Cresceu a ser a "inventora" da família, a única de dez irmãos que vibrava com as linhas. A sua juventude foi vestida pelas próprias mãos. "Os meus casacos de namorar e tudo... eram feitos por mim". A 'vaidade' e a determinação não tinham horário. Se cismasse que a irmã deveria levar um vestido novo à missa de domingo, "estava toda a noite a costurar", para ela o estrear na manhã seguinte.

Mais tarde, já mãe, essa determinação manteve-se intacta. Quando o filho foi batizado em dezembro, e perante a falta de um agasalho adequado para a cerimónia, Linda não dormiu. "Comprei dois novelos de algodão e estive toda a noite a fazer o casaco para levar ao batizado".

Mas, o crochet não era apenas fascínio; era sustento e futuro. Foi ponto a ponto que Linda construiu a sua vida adulta. "Fiz bastante crochet para comprar o meu enxoval para quando fui casar", recorda. "Vendi a renda para comprar os lençóis e a louça".

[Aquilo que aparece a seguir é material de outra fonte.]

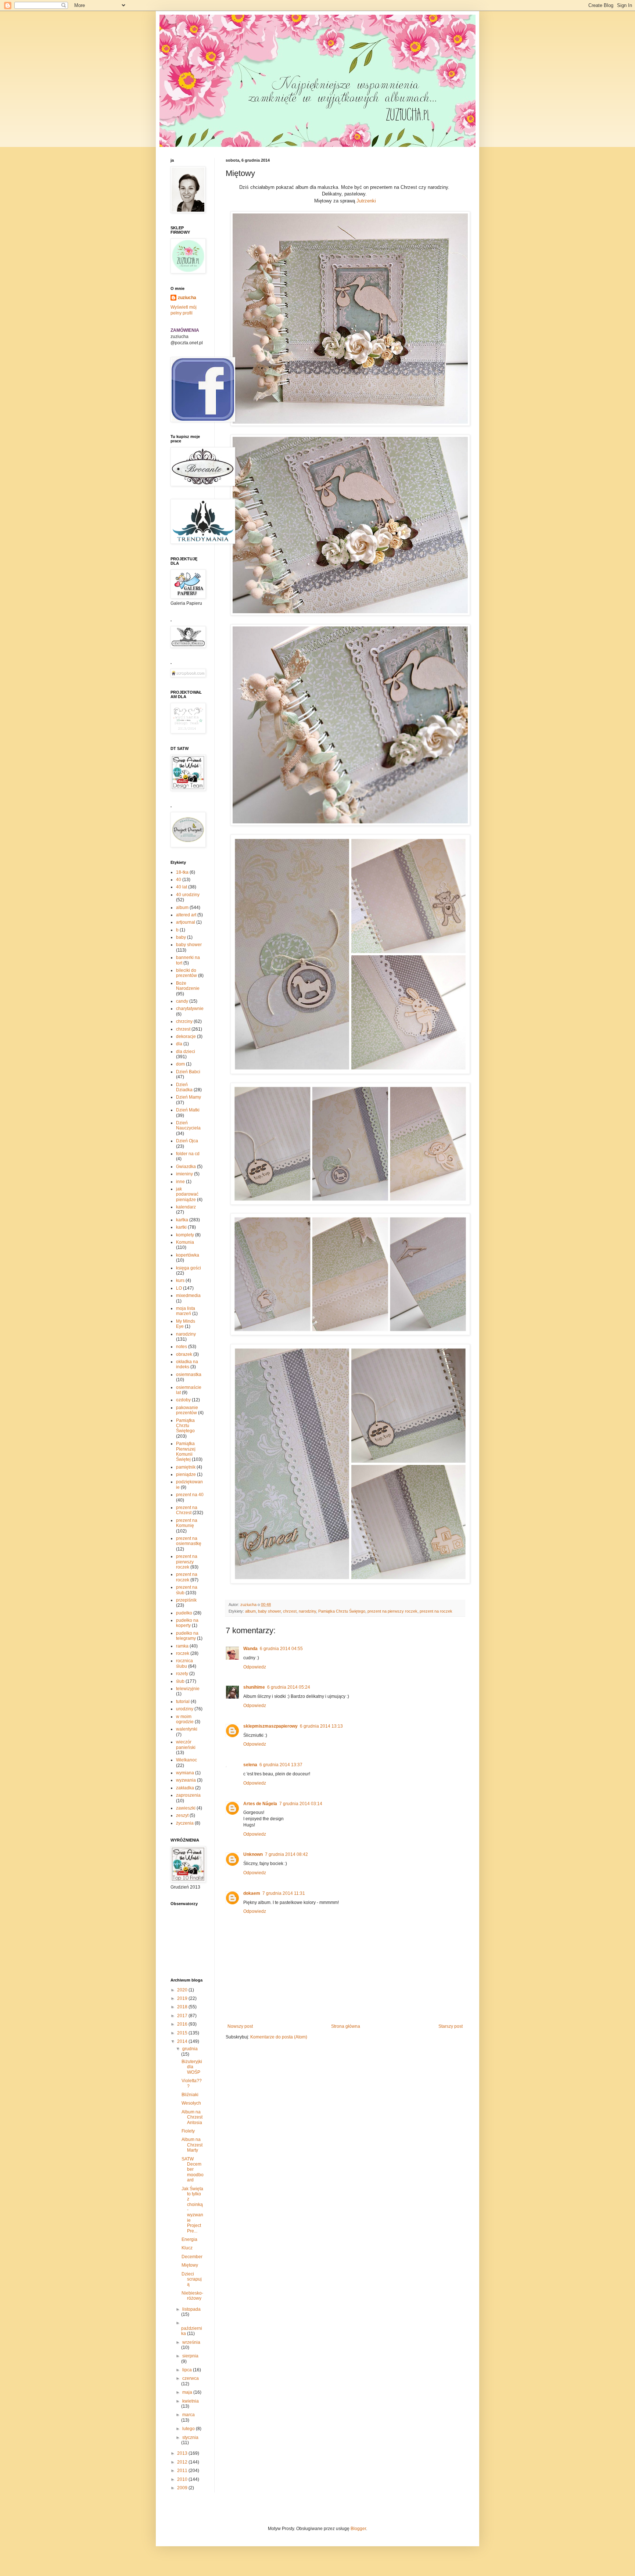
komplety (185, 1234)
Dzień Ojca (187, 1140)
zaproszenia (188, 1795)
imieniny (184, 1173)
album (250, 1611)
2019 (183, 1998)
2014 (183, 2041)
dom (180, 1064)
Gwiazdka (186, 1166)
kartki (181, 1227)
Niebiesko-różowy (192, 2296)
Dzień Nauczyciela (188, 1125)
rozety (182, 1673)
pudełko (184, 1613)
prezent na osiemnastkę (188, 1541)
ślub (180, 1681)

Dos "paninhos" para os camiseiros aos biquínis de praia

Se antigamente o crochet servia para vestir a casa, agora Linda prova que a arte não tem limites. "Faço pulseiras, colares, biquínis, saídas de praia, vestidos para nós", enumera, desfazendo a ideia de que o crochet parou no tempo.

Ainda assim, a memória de Linda guarda com carinho a função original destas linhas de algodão, bem distintas da malha do tricô. Eram tempos em que as casas se enfeitavam com rigor: "Com o algodão fazíamos aqueles paninhos de renda para pôr em cima das cómodas, em cima dos camiseiros, e coisinhas para as casas de banho".

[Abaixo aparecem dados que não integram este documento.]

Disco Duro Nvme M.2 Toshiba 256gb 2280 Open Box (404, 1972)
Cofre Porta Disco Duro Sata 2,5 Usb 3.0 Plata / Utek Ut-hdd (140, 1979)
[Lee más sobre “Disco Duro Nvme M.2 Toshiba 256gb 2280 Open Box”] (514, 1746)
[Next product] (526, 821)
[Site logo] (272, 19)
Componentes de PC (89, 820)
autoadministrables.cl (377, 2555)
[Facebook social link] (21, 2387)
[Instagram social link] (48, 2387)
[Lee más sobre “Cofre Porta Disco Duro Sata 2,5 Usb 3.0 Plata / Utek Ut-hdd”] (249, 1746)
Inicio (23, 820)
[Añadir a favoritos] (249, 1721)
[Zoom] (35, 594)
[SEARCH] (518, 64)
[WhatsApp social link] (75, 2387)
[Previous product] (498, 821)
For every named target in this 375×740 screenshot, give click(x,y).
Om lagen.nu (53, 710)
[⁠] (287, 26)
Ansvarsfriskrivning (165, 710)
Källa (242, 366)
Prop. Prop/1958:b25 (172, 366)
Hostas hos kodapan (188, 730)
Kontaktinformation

Uma versatilidade que a acompanha desde sempre. Se não havia moldes, inventava-se. "Às vezes, tirávamos amostras pelos panos de umas colegas. Outras vezes, a gente começava a fazer e inventava pontos", recorda, lembrando uma época em que a criatividade era a única ferramenta disponível.

"Aquilo pica": A missão no Centro de Dia

Hoje, o cenário é diferente. As gerações mudaram: "agora é os telemóveis, ninguém quer saber", lamenta, recordando as competições no recreio para ver quem fazia "mais rápido e melhor". Tentou passar o legado à filha, mas esta "não saía dos pontos abertos e fechados" e preferiu dedicar-se ao ponto cruz.

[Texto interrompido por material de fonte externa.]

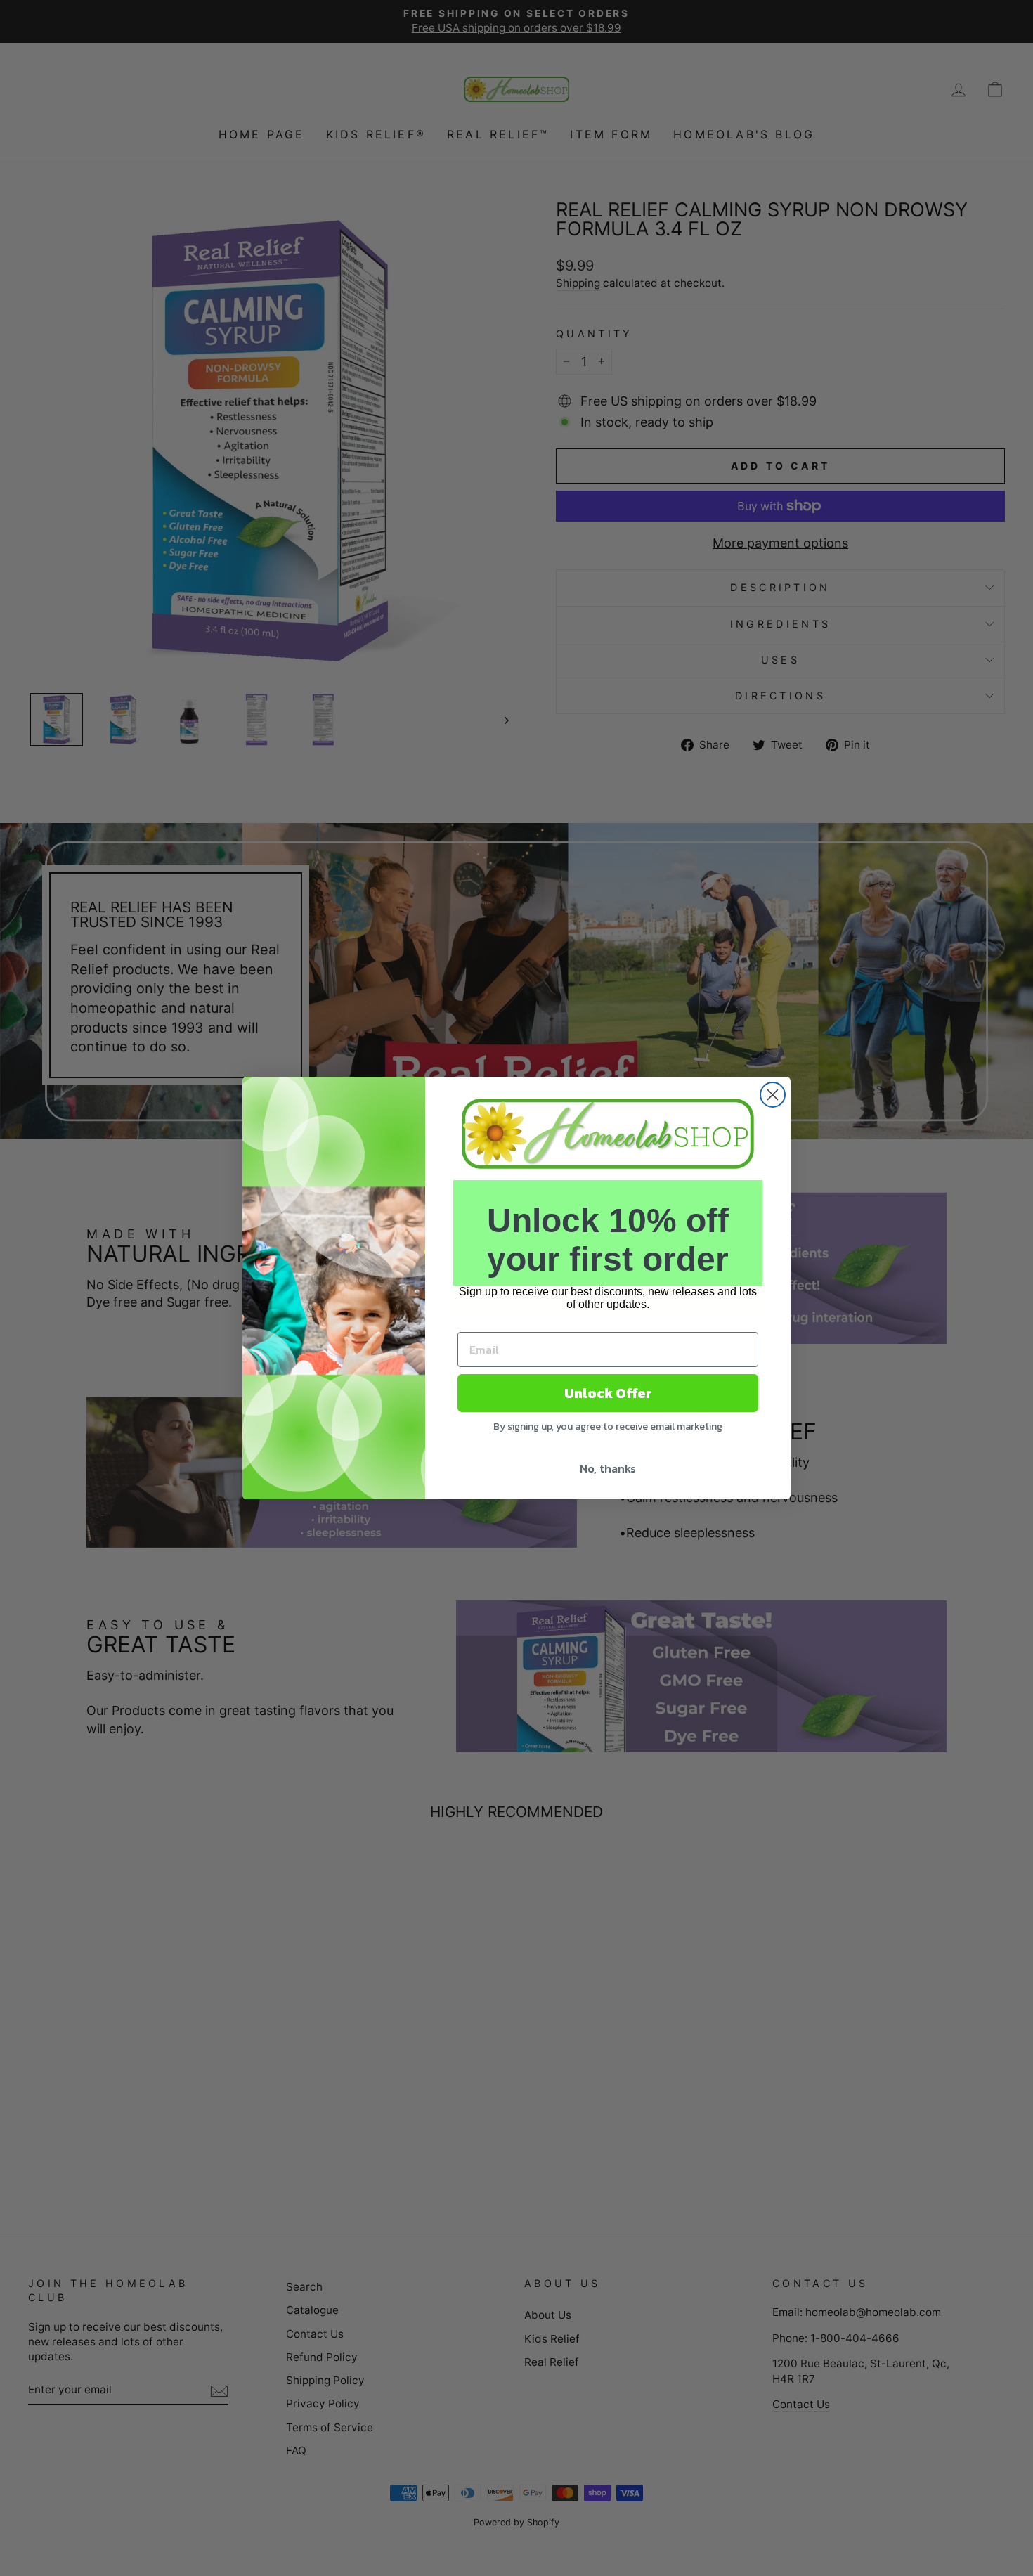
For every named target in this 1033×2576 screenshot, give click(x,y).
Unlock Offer (608, 1393)
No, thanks (608, 1468)
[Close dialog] (772, 1094)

Ainda assim, em Seroa, o saber de Linda é precioso. Quando chegou ao grupo de seniores, encontrou vontade, mas pouca técnica. "Coitadinhas, elas faziam o que sabiam", diz com ternura. Havia quem estivesse a fazer cachecóis usando lã própria para tapetes de Arraiolos. "Aquilo não dava para usar, aquilo picava!".

Linda chegou para mudar isso. Não para ensinar o básico, porque "elas já sabiam mexer as mãozinhas", mas para ensinar os acabamentos, introduzir novas lãs, novos pontos, transformar um simples tapete de malha com um rebordo de crochet requintado. "Elas ficam orgulhosas quando terminam uma peça e dizem: ‘ui, eu não sabia isto, é uma boa ideia’".

Mais do que a técnica, Linda sabe que o que ali se faz é saúde. "É um ginásio para a cabeça", garante. É uma terapia que "renova o cérebro" e até ajuda quem tem artroses a não perder o movimento.

Todas as segundas-feiras, naquela sala da Associação Paços 2000, não se produzem apenas peças para vender ou oferecer. Produz-se companhia. Entre conversas sobre o passado e a partilha de dores e alegrias, Linda Martins, a menina que fazia agulhas de caruma, continua a tecer a sua história, agora entrelaçada na vida de outras nove mulheres que, graças a ela, se sentem menos sós.